I think maybe you misunderstood this post? SBK is talking about the 2br unit only, and saying that your aunt would have some privacy on the sleep sofa in the living room. 

If you had the whole 3br unit, your aunt would have a LOT of privacy, because she would have a whole small unit to herself.


----------



## hsintang (Apr 14, 2010)

The floorplan helps.  I thought the porch area is the 3rd bedroom when I first looked it...  Thank you all for the help.  I will request an upgrade and hope there is an availability.


----------



## SBK (Apr 16, 2010)

There are so many different types of units at King's Creek that we may be talking apples and oranges here.  It would be best for her to contact them directly to see what she has and what she can upgrade to.
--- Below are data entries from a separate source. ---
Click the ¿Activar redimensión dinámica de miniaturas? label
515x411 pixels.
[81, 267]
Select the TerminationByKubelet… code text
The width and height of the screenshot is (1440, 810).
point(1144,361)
She needs to be very specific when she calls.  I was given WRONG information the first time I called about our unit thiis last February.


----------



## hsintang (Apr 18, 2010)

SBK said:


> There are so many different types of units at King's Creek that we may be talking apples and oranges here.  It would be best for her to contact them directly to see what she has and what she can upgrade to.
> 
> She needs to be very specific when she calls.  I was given WRONG information the first time I called about our unit thiis last February.



Susan,  I called yesterday and made a request through a rental department.  The rep was very helpful, however, when I asked about my unit assignment, he told me that it won't be assigned until a couple weeks before my check-in date because there are too many changes.  Should I request a unit in cottage section?
Thanks,

BTW, i was offered 5 Busch Garden tickets for the timeshare tour...  I am still thinking...  is the sale pressure high in KCP?


----------



## SBK (Apr 18, 2010)

Our trip was an RCI last call and the person just made a mistake.  He told me that the assignments would be made about two weeks before we got there and that I should have no problem getting the one level, two bedroom with the sunroom. 

When I called back, I was told that those units were only exchanged through II, not RCI.     We were OK with the unit we got, but would have preferred one floor because my husband has problems with stairs.

We have never taken the tour there, so I don't know how bad it is.


----------



## jasenj1 (Jun 7, 2010)

hsintang said:


> BTW, i was offered 5 Busch Garden tickets for the timeshare tour...  I am still thinking...  is the sale pressure high in KCP?



We took the tour there - we live about 30 min away. The saleslady we got was an older woman & an experience timeshare seller. She went through the standard spiel, showed us around the property, told us of their future plans. I did not find the tour portion high pressure at all.

However, after we had said "no", they took us to another place where they make the "last chance" offers. We again said "no". The person there was a bit snippy and turned off all pretense of friendliness when it was clear we would not buy. Meh.

5 BG tickets is worth ~$300. I'd say that's worth a couple hours. Especially if you're going with a large party and one couple can be the "sacrificial lambs" while the others go do something else. If you're water park people, Water Country is a good park. The larger group could go over there and the tour people could join up afterwards. Also, the "Presidents' Heads" thing is right by there if you're into that sort of thing. Or you could send the larger group over to the nearby Target for supplies; arrange the tour for as soon as you get there.

- Jasen.

P.S. We're about to buy our first timeshare, at KCP. We're picking up one of the cottages for $50+$500 for closing (including the outrageous xfer fee, so basically no closing costs.).


----------